Listed records ->
* * * * *

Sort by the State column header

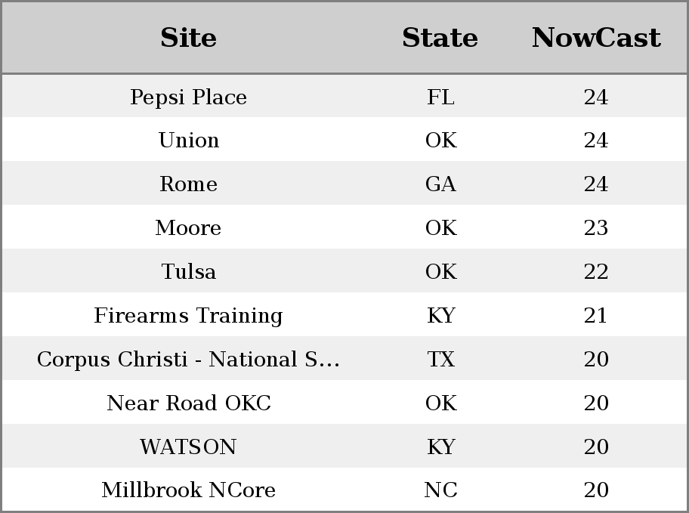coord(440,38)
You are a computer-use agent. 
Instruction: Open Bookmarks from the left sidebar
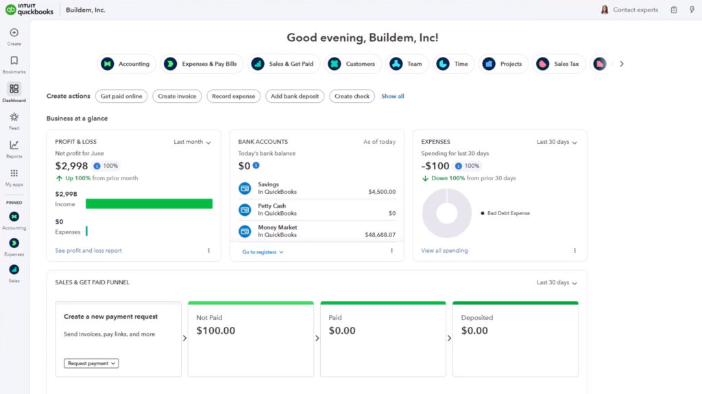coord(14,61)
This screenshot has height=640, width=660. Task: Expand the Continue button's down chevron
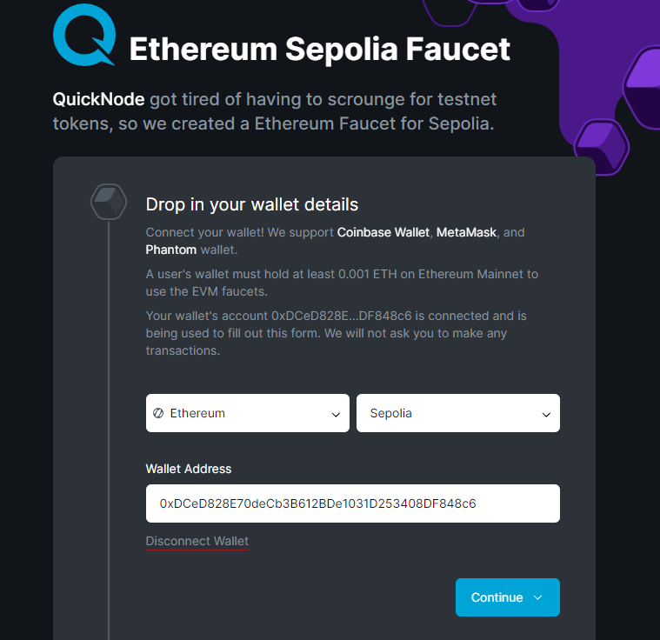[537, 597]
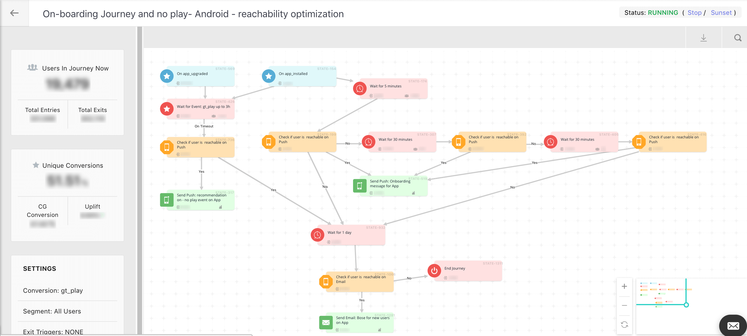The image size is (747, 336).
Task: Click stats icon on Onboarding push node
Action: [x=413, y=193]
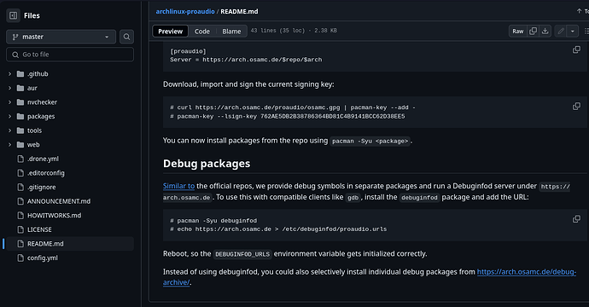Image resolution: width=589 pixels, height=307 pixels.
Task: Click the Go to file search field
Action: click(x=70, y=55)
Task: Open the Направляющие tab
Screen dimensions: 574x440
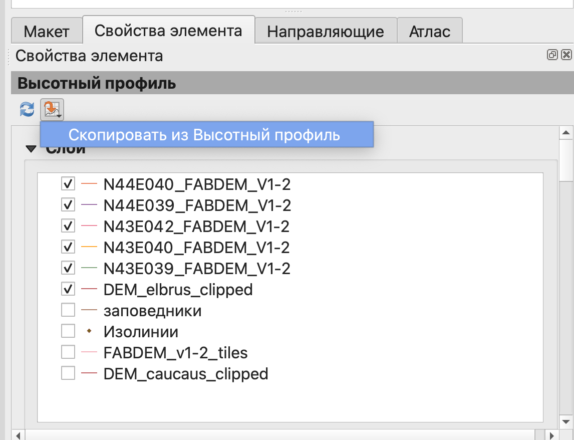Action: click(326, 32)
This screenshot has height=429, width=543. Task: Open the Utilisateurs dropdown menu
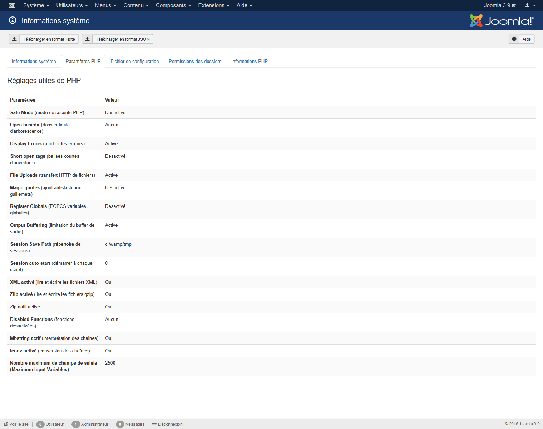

* * * * *

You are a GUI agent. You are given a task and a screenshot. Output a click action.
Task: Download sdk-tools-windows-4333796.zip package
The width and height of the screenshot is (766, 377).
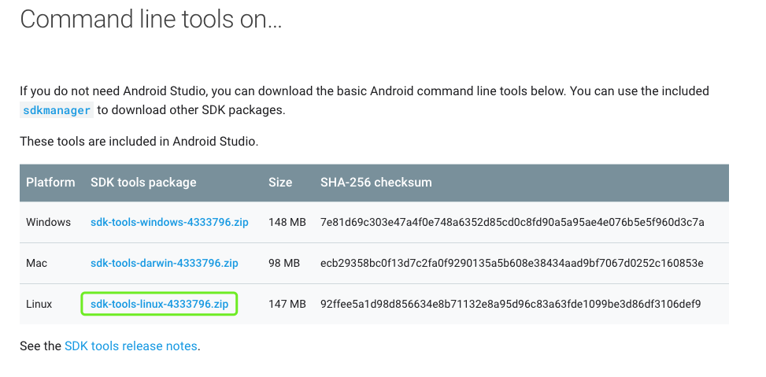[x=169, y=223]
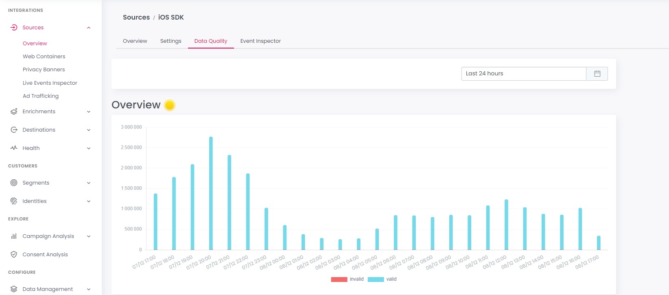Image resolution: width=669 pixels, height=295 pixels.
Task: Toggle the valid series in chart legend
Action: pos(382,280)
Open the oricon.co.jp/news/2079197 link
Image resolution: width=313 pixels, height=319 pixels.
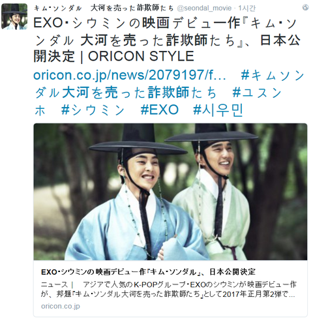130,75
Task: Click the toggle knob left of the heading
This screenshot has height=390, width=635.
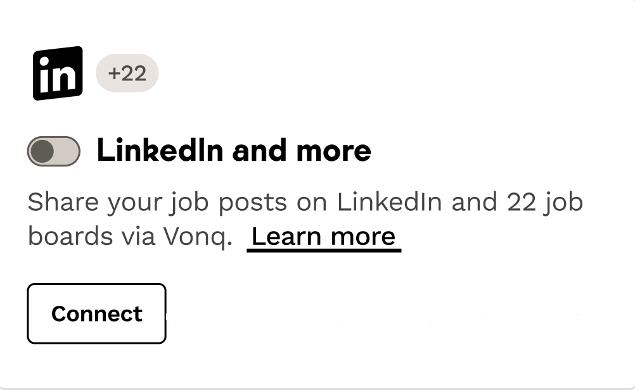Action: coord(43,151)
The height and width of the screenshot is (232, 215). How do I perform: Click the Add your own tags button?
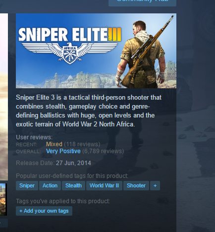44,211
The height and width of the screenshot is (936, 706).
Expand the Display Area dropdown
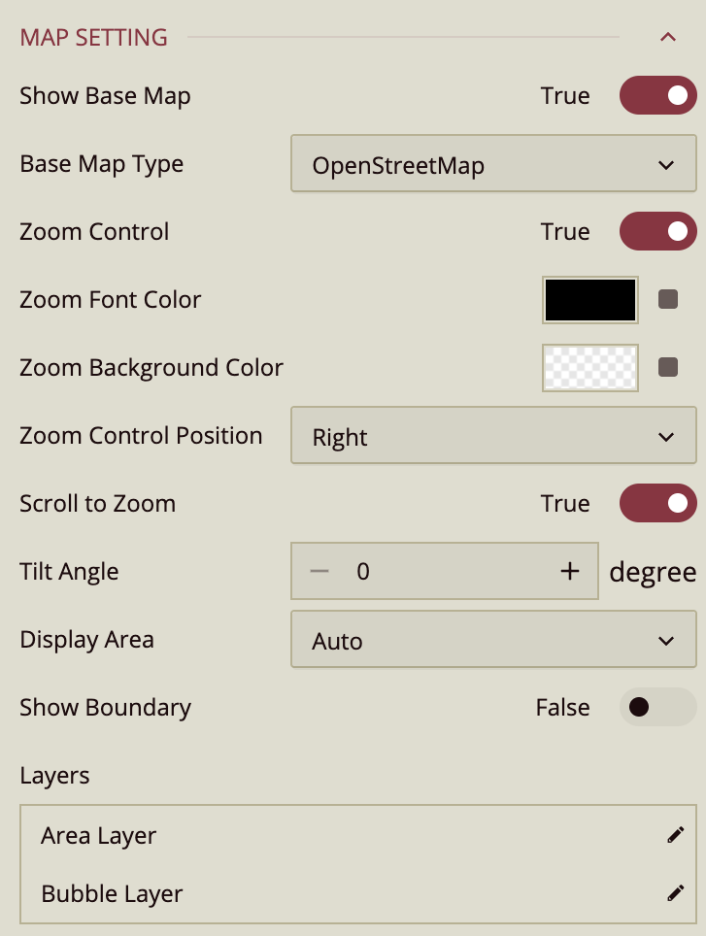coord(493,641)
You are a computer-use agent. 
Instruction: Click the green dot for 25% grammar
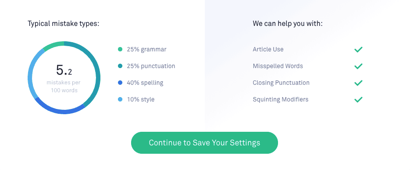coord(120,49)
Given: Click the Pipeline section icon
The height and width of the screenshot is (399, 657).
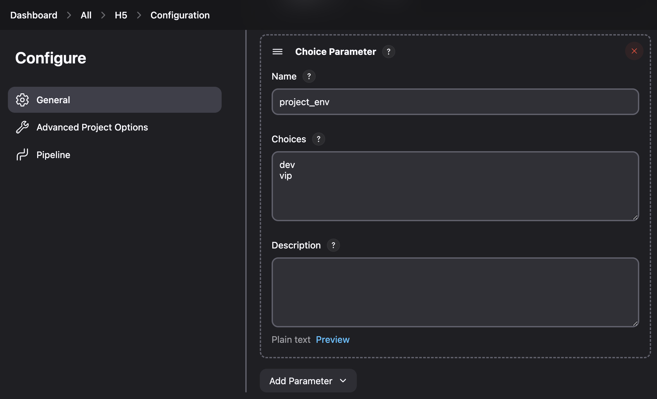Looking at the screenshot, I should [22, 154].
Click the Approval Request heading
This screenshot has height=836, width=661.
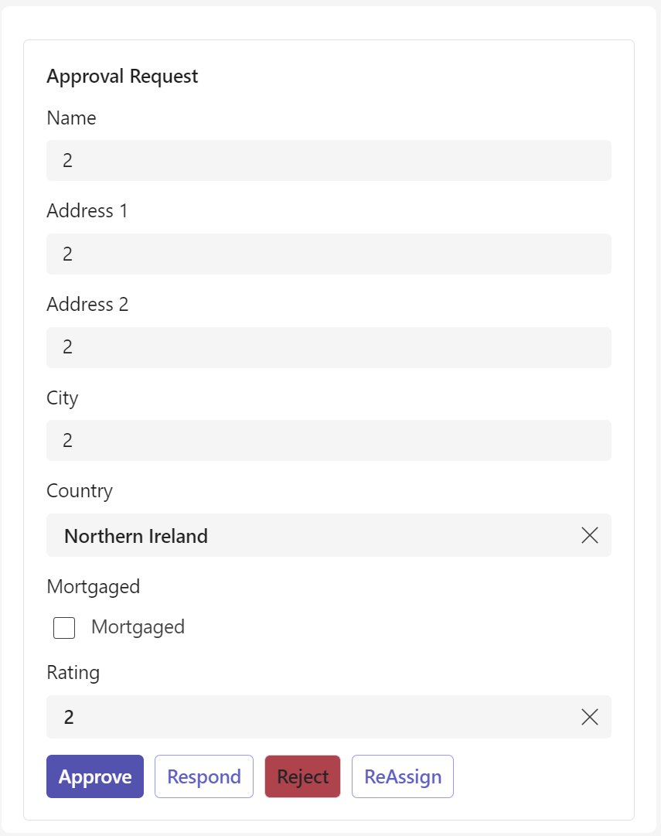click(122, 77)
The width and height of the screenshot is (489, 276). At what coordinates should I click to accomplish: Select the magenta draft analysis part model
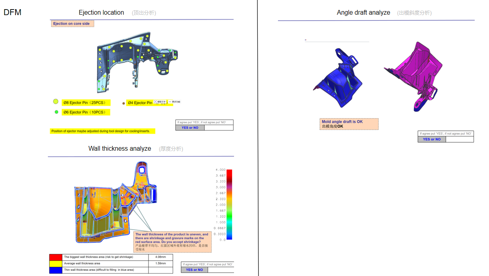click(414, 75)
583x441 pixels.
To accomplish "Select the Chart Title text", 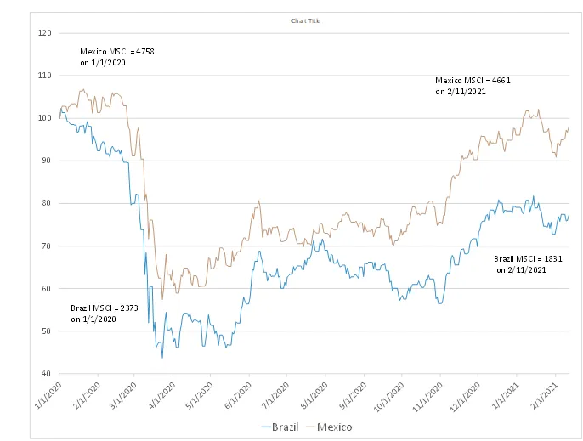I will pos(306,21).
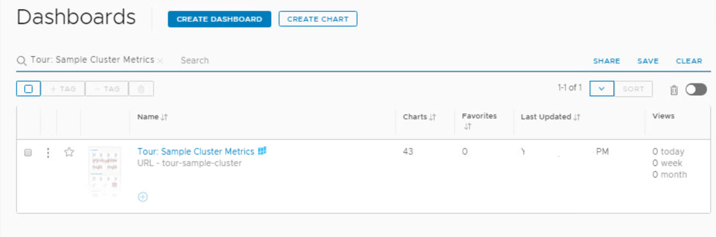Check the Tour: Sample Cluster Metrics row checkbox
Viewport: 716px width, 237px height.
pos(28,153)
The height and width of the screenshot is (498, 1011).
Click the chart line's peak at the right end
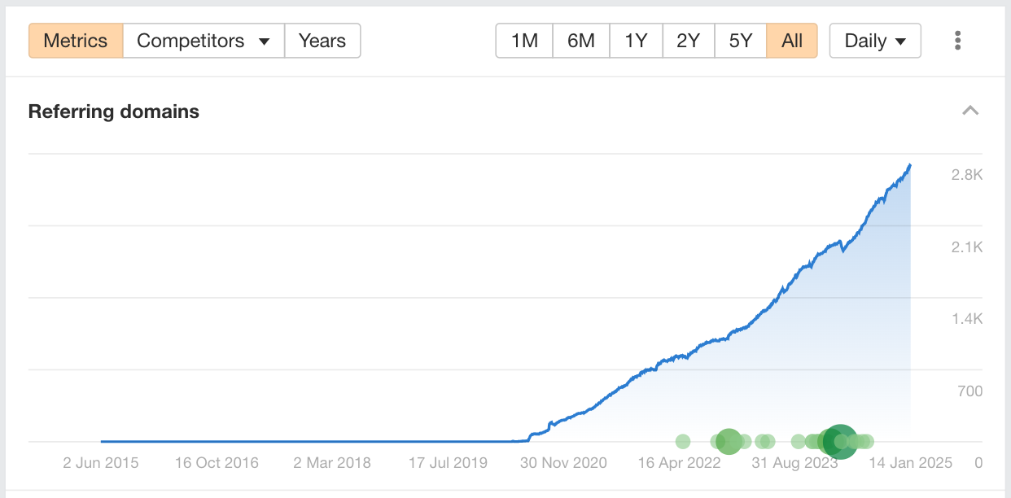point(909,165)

* * * * *

The problem ->
Rewrite the lines between the one holding "Task: Open the Направляющие tab" and the one holding "This screenshot has height=429, width=543.", inclusive, as a Markdown table with the columns Row and Text, skipping blank lines. Leave the pictures out of the table.

Response to this exercise ->
| Row | Text |
|---|---|
| 1 | Task: Open the Направляющие tab |
| 2 | Screen dimensions: 574x440 |
| 3 | Action: click(326, 32) |
| 4 | This screenshot has height=429, width=543. Task: Open the Utilisateurs dropdown menu |